Gordeanna McCulloch brought this song to Sangschule.
The tune first appeared in Playford’s Dancing Master of 1675.

Burns took work as an exciseman to bolster the income he struggled to get from his farm but, according to The Canongate Burns, P.xi, his excise duties were no escape from physical drudgery. Burns is quoted:

‘I am jaded to death with fatigue. For these two months or three months, on an average, I have not ridden less than two hundred miles per week.’ The paper work of the Excise also ate into not only his time but his spirit”. The editors quote Burns on this topic: “Fine employment for a poet’s pen! …Here I sit, altogether Novemberish…my soul…like a wild Finch caught amid the horrors of winter and newly thrust into a cage.” Burns also had problems of principle in becoming a servant of a political regime he loathed.

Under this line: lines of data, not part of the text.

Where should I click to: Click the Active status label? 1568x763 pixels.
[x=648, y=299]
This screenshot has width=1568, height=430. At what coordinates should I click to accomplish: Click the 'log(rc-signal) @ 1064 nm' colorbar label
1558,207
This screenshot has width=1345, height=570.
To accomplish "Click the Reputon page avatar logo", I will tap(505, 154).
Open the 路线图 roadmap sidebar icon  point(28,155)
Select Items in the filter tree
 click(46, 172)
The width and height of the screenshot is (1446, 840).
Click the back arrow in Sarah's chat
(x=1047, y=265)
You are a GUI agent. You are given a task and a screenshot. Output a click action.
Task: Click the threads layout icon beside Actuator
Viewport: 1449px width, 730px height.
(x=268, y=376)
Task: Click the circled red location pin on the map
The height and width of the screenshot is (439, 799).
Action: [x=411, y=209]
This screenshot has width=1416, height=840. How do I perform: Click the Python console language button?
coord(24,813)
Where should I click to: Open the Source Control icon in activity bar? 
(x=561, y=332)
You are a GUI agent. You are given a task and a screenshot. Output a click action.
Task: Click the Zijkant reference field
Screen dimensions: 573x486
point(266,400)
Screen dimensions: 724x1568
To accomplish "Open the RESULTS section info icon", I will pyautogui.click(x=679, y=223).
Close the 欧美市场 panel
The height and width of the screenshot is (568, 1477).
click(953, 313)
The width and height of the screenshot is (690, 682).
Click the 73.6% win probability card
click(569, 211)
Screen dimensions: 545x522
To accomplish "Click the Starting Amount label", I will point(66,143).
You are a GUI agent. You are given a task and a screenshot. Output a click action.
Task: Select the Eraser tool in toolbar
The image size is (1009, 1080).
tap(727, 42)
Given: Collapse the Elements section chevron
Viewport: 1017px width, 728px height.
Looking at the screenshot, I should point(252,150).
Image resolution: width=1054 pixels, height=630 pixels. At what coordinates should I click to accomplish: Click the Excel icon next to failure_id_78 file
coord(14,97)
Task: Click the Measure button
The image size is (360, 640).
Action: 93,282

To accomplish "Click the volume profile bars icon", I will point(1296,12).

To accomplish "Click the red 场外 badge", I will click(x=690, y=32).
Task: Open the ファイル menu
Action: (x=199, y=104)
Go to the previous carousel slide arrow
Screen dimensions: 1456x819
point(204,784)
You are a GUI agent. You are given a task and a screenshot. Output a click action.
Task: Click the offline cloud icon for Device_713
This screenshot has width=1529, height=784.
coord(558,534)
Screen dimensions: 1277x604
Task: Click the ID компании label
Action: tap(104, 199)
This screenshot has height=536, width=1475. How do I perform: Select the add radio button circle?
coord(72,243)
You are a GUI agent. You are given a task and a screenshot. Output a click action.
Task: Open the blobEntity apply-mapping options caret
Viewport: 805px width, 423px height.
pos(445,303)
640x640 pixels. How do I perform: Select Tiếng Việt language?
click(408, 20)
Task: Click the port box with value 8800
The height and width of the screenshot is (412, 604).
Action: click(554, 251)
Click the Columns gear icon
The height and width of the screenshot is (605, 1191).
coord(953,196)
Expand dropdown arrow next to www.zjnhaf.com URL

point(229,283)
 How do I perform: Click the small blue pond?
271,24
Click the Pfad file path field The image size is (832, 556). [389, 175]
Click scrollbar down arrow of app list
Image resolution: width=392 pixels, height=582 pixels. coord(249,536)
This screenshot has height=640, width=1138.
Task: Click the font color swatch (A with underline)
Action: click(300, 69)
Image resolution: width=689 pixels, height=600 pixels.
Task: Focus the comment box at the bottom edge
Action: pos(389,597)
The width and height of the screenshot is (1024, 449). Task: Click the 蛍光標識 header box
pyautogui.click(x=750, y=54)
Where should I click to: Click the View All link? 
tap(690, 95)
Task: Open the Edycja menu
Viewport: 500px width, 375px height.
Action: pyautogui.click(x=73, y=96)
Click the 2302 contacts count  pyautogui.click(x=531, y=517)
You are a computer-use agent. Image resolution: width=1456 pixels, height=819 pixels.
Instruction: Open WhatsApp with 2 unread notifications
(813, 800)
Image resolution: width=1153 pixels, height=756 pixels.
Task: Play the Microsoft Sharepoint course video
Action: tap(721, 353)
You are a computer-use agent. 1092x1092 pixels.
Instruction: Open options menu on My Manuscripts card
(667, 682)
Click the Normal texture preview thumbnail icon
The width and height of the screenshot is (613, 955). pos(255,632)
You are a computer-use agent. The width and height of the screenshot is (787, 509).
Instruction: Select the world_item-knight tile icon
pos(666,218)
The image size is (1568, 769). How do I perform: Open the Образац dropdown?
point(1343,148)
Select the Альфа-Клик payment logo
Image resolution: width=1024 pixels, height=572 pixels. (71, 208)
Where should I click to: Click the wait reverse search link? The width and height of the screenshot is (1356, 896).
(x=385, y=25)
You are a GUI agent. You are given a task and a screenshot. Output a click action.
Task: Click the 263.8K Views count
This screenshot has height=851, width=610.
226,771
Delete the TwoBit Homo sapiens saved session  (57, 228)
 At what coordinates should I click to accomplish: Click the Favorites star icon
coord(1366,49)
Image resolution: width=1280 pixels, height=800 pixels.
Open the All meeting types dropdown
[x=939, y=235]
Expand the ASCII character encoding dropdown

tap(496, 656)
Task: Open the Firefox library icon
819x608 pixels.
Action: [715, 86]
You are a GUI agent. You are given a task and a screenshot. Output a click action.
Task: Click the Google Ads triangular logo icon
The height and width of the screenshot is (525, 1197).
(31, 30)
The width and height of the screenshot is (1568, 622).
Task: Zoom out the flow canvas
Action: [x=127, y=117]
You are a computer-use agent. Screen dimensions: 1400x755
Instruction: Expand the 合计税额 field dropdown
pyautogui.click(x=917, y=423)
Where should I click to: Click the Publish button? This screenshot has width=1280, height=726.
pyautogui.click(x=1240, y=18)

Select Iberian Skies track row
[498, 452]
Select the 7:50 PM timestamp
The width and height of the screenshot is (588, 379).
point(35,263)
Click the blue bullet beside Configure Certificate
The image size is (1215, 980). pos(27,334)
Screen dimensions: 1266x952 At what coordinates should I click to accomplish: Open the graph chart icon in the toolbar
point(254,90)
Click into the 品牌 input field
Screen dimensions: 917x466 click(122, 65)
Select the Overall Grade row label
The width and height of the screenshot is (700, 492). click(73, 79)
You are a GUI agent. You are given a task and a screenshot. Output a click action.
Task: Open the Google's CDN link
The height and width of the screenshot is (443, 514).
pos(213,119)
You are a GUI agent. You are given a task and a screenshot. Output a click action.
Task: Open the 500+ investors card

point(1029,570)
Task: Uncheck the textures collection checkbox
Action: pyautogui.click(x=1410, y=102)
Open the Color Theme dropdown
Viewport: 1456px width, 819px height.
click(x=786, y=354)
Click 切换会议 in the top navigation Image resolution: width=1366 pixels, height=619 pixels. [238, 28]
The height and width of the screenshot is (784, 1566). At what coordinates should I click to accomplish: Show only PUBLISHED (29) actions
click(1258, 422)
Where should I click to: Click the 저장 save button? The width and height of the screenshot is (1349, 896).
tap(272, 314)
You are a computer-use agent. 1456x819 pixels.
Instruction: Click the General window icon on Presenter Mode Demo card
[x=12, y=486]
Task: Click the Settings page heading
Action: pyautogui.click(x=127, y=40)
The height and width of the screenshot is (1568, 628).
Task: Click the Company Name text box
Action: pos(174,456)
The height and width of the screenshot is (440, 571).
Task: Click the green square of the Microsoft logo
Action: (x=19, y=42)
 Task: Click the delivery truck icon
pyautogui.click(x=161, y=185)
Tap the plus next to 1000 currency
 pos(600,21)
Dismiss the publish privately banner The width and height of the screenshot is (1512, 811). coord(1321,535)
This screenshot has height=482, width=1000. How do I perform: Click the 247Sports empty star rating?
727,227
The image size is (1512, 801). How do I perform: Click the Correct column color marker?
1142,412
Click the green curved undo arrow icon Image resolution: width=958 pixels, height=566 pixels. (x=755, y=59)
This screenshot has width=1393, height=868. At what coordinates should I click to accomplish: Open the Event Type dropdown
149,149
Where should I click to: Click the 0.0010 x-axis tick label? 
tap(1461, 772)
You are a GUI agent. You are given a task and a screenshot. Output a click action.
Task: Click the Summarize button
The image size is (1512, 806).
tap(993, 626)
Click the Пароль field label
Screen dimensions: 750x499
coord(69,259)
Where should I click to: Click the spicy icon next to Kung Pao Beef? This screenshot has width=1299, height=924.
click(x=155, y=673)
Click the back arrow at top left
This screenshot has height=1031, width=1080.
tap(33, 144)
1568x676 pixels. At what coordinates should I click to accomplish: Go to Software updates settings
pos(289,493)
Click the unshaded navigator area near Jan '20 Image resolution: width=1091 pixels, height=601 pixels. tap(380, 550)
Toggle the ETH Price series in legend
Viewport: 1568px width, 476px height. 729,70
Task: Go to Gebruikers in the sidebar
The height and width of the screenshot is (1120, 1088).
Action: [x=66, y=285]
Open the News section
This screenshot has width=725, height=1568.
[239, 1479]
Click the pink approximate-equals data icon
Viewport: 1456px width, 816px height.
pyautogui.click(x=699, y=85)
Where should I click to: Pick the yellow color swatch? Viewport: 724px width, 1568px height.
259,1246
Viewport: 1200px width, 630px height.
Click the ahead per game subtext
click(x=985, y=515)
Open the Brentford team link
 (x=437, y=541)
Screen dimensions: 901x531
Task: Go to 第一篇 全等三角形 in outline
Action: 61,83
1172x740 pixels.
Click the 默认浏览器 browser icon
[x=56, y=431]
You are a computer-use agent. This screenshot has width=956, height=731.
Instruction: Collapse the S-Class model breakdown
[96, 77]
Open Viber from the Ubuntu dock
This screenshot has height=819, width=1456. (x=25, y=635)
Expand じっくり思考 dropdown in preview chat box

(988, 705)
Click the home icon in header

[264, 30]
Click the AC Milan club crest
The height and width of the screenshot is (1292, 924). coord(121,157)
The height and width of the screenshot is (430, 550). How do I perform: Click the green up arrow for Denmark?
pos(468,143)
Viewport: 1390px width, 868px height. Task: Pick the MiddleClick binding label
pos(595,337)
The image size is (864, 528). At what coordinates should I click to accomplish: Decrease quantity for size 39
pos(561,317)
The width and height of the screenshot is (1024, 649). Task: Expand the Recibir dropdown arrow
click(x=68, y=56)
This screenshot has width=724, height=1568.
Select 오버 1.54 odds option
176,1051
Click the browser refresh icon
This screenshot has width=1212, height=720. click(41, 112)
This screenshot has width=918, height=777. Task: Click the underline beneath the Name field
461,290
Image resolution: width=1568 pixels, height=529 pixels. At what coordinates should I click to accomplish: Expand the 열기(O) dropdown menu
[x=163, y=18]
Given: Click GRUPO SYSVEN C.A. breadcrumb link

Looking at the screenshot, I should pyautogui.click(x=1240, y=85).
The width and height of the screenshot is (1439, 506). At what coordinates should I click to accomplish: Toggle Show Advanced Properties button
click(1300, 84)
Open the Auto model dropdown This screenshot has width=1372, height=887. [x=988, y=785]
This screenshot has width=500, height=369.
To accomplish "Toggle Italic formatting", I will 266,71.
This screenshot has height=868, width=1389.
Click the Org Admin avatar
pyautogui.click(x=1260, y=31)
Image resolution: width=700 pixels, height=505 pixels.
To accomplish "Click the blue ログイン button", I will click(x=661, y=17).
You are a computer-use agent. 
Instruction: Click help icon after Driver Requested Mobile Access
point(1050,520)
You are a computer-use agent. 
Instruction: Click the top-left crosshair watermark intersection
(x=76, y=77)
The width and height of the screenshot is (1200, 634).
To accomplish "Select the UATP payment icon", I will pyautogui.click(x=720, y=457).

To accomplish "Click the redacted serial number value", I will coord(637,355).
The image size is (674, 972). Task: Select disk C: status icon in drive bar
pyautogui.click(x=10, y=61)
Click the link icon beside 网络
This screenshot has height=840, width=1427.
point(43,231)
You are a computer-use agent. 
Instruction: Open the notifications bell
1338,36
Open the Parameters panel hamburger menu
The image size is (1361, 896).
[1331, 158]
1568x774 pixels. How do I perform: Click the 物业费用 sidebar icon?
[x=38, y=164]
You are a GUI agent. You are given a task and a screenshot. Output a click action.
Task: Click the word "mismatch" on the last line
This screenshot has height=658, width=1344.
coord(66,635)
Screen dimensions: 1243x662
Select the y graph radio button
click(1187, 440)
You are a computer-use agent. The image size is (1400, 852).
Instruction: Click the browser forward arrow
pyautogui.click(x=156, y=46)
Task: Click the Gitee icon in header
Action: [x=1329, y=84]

Nevertheless, Burns carried out his duties as an exciseman, and one such episode led to a popular story about the origins of the song. John Loesberg in his The Scottish Songs of Robert Burns says:

“There are two conflicting stories about the origins of this song. In the first and most dramatic, Burns, the exciseman, finds himself awaiting reinforcements from Dumfries before boarding a French brig to impound her cargo. After several hours waiting in the wet salt marshes Burns was getting increasingly impatient and was heard to abuse his colleague Lewars, who had galloped off with the message. One of the waiting men suggested that the devil should take Lewars for his pains and that Burns should write a song about his fellow exciseman while they waited. After walking along the shore a while, Burns returned and recited these verses. Later the group was successful in boarding and taking the smuggling ship. The Canongate Burns editors regard the story as myth but give the name of the smuggling ship as the Rosamund and its location as the Solway Firth.

John Loesberg continues with the “second and more down to earth version” which “has Burns simply writing the verses for a toast at an excisemen’s dinner” and this tallies with a Burns’ letter of 1792 (letter 500 in The Complete Letters of Robert Burns ed. Mackay) mentioning the Excise-court dinner where he sang this song. However Loesberg concludes that it is possible that both stories are true – the song Burns recited at the dinner could have first been written out on the marshes.

Nigel Gatherer in Songs Of Dundee, explains that one reason for the importance of access to cheap alcohol and those who made or smuggled it after the union of 1707, was “the appalling water supply. Even the Church, which preached against spirits, approved of beer as ‘strengthening’”. Many people felt the new tax on ale was going towards English debts, and smuggling of spirits became widespread. “This made spirits cheaper than the taxed ale”.